简体   繁体   English

调整的adm更改,吞吐量从4k下降到9条消息

[英]throughput fall from 4k to 9 messages with tuned-adm changes

I have a network client and server application. 我有一个网络客户端和服务器应用程序。 The dataflow is such that the client sends a message to the server and the server responds with an acknowledgment. 数据流使得客户端向服务器发送消息,并且服务器以确认响应。 Only on the receipt of the acknowledgment, client seconds the next message. 仅在收到确认后,客户端才会秒发下一条消息。

The client application, written in C++, have 3 threads, namely network thread (responsible for sending messages via socket), main thread( responsible for making a request message) and a timer thread (fires every second). 用C ++编写的客户端应用程序具有3个线程,即网络线程(负责通过套接字发送消息),主线程(负责发出请求消息)和计时器线程(每秒触发)。

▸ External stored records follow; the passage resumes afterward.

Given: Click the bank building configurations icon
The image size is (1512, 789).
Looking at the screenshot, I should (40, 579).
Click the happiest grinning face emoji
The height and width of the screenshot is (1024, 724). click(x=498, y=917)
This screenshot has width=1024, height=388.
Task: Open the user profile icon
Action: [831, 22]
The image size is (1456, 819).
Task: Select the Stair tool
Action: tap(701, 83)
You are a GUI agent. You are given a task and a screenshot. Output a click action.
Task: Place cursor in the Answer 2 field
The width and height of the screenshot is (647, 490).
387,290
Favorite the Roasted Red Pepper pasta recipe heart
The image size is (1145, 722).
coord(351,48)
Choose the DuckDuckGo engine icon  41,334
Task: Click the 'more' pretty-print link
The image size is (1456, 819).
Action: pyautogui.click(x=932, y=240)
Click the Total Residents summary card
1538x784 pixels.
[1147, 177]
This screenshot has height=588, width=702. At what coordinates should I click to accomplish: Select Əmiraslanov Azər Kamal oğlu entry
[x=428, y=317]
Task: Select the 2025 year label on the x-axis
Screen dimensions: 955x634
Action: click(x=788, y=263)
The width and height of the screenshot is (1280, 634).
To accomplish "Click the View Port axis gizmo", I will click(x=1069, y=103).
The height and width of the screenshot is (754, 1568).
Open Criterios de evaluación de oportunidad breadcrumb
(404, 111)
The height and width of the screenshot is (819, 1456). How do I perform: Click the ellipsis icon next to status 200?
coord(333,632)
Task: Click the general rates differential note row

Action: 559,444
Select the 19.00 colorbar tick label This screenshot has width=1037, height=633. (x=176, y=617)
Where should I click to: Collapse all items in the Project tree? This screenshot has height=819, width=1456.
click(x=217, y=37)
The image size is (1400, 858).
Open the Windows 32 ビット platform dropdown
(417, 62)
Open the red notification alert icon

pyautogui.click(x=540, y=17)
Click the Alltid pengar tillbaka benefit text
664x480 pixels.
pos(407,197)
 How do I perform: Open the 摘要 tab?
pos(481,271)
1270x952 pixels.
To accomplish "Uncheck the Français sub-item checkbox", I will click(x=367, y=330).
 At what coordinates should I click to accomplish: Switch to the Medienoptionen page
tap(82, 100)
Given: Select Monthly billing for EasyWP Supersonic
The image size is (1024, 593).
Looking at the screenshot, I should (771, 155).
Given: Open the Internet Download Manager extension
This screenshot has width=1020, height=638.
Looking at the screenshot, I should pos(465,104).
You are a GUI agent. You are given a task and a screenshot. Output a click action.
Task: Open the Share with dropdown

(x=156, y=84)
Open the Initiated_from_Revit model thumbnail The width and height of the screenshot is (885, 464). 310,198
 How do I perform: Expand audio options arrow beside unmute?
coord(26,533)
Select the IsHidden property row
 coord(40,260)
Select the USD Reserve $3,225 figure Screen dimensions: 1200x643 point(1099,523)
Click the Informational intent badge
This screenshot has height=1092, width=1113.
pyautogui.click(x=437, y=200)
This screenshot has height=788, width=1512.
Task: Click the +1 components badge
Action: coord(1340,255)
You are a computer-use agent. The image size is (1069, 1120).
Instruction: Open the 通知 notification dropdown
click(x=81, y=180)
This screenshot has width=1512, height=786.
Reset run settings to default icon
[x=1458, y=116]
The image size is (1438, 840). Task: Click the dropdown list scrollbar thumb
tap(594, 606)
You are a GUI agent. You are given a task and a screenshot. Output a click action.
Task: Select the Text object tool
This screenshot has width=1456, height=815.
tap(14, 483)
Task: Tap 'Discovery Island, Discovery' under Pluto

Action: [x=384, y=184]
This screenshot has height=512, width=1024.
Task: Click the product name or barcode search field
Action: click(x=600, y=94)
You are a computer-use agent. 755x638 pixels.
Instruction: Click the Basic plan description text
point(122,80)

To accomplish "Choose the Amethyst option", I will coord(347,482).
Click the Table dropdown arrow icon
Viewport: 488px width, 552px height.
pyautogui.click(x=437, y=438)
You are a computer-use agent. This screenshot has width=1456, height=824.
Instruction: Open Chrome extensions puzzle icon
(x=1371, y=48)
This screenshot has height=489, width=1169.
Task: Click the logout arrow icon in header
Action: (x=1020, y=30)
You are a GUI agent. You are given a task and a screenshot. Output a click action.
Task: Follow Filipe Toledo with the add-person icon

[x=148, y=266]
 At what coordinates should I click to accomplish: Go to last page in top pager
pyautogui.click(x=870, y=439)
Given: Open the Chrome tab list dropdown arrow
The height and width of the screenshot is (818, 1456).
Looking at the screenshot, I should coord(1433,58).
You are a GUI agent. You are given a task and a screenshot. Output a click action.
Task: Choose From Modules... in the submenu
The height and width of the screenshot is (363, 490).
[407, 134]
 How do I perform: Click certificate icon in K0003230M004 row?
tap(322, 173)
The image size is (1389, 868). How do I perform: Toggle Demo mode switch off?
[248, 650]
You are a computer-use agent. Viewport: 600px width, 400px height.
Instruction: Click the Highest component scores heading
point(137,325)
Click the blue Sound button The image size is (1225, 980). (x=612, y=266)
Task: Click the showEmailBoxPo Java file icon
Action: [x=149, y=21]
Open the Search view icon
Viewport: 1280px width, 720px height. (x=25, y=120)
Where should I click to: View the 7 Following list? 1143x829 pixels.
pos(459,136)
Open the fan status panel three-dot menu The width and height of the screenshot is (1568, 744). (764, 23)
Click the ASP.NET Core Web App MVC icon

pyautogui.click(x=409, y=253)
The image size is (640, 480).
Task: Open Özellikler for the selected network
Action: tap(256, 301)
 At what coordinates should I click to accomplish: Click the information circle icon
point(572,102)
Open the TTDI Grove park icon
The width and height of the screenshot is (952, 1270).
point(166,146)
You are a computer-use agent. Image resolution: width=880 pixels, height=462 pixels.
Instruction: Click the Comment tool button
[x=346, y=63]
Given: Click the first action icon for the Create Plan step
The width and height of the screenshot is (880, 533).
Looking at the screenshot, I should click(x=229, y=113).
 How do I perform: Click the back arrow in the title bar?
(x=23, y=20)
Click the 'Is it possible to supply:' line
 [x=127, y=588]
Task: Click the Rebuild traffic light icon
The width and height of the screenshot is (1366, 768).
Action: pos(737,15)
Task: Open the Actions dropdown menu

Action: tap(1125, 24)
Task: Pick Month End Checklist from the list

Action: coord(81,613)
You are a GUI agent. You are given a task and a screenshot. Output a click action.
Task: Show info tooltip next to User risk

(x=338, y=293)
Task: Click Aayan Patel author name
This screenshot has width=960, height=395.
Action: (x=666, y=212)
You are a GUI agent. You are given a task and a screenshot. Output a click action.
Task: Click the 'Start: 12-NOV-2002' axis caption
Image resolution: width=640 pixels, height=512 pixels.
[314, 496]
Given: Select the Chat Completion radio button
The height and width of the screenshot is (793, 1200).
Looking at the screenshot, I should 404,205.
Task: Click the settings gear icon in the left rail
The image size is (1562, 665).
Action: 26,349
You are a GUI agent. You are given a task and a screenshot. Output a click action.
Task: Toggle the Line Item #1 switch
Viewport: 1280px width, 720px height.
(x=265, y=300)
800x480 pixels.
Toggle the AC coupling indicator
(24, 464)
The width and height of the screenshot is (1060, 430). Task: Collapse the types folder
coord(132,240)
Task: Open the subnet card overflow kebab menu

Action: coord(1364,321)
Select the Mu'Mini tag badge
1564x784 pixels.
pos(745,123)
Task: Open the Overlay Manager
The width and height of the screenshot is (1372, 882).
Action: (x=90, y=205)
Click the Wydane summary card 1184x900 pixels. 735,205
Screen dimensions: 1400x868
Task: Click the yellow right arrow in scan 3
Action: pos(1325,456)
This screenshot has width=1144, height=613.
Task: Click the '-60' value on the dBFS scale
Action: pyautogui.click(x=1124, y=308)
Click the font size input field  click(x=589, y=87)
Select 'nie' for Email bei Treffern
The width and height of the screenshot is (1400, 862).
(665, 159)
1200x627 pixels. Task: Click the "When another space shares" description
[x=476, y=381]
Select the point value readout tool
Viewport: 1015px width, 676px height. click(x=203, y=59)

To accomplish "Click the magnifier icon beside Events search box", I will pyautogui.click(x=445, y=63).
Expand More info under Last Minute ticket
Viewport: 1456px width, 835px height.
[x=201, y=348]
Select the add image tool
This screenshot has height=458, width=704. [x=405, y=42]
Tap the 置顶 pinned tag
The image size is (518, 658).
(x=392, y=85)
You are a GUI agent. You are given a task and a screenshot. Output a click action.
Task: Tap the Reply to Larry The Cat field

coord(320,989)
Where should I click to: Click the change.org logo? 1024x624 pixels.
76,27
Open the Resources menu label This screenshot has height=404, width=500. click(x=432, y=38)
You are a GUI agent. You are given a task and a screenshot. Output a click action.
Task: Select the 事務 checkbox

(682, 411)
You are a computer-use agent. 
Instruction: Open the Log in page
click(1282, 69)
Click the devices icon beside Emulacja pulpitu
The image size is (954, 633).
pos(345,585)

The server application have 2 threads, main thread and the network thread. 服务器应用程序具有2个线程,主线程和网络线程。

I run RHEL 6.3, 2.6.32-279 kernel. 我运行RHEL 6.3、2.6.32-279内核。

Configuration 1 配置1

  1. tuned-adm profile latency-performance 调整的adm配置文件延迟性能
  2. All Client's threads on same CPU Core id 所有客户端线程在同一CPU核心ID上
  3. All Server's threads on same CPU Core id, but a different Core Id from Client's thread 所有服务器的线程都在相同的CPU核心ID上,但与客户线程的核心ID不同
  4. Client and server running on same machine 客户端和服务器在同一台计算机上运行

Throughput: 4500 messages per second 吞吐量:每秒4500条消息

Configuration 2 配置2

  1. tuned-adm profile throughput-performance tuned-adm配置文件吞吐性能
  2. All Client's threads on same CPU Core id 所有客户端线程在同一CPU核心ID上
  3. All Server's threads on same CPU Core id, but a different Core Id from Client's thread 所有服务器的线程都在相同的CPU核心ID上,但与客户线程的核心ID不同
  4. Client and server running on same machine 客户端和服务器在同一台计算机上运行

Throughput: 9-15 messages per second 吞吐量:每秒9-15条消息

Configuration 3 配置3

  1. tuned-adm profile throughput-performance tuned-adm配置文件吞吐性能
  2. All Client's threads on different CPU Core id 不同CPU核心ID上的所有客户端线程
  3. All Server's threads on different CPU Core id, and different Core Id from Client's thread 所有服务器线程在不同的CPU核心ID上以及客户端的线程在不同的核心ID上
  4. Client and server running on same machine 客户端和服务器在同一台计算机上运行

Throughput: 1100 messages per second 吞吐量:每秒1100条消息

The machine has negligible load. 机器的负载可以忽略不计。 Can someone explain the drop from 4k to 9 messages per second when profile was switched from latency-performance to throughput-performance. 当配置文件从延迟性能更改为吞吐量性能时,有人可以解释一下每秒4k到9条消息的下降。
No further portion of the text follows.